▸ Source data:
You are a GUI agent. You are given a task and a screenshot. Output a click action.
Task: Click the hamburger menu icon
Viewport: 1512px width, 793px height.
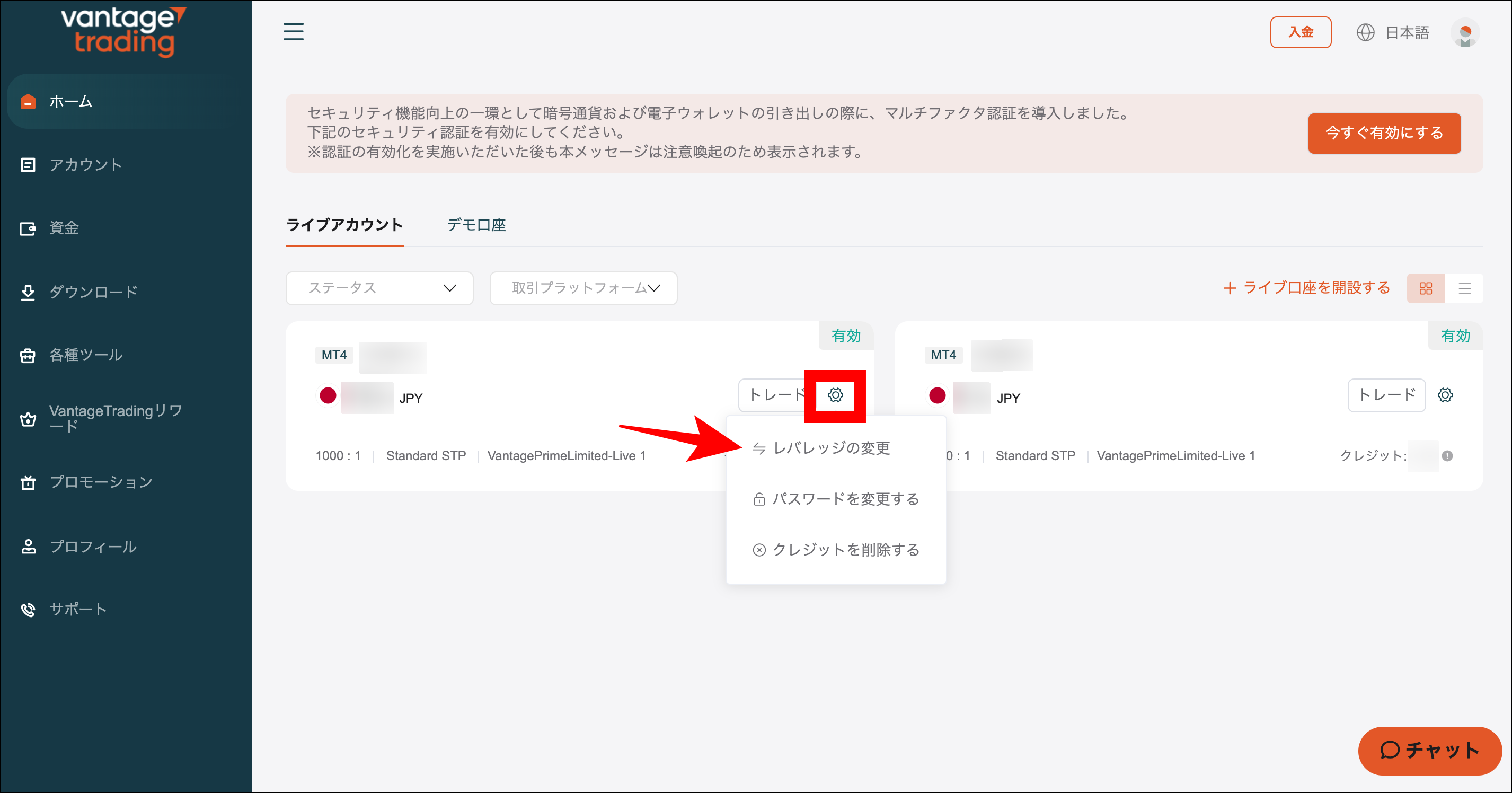(x=294, y=32)
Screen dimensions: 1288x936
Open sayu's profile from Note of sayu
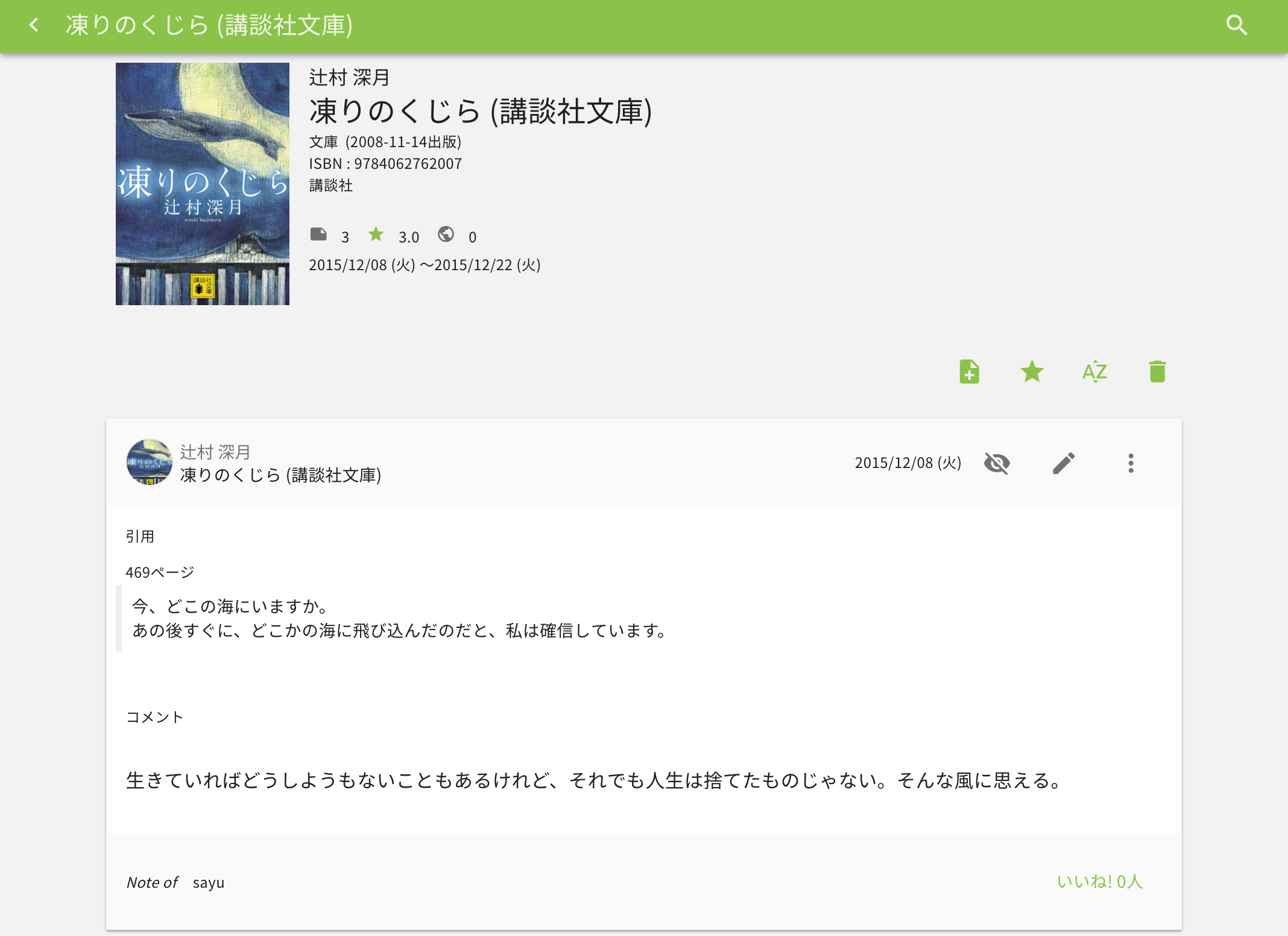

▸ Problem to work on: Copy the listing above in full and exactly, but omit each picture that it holds.

▸ Your solution:
You are a GUI agent. You are given a task and a screenshot. Output a click action.
Task: Click the hamburger menu icon
Viewport: 1512px width, 793px height.
(x=294, y=32)
Screen dimensions: 1288x936
Open sayu's profile from Note of sayu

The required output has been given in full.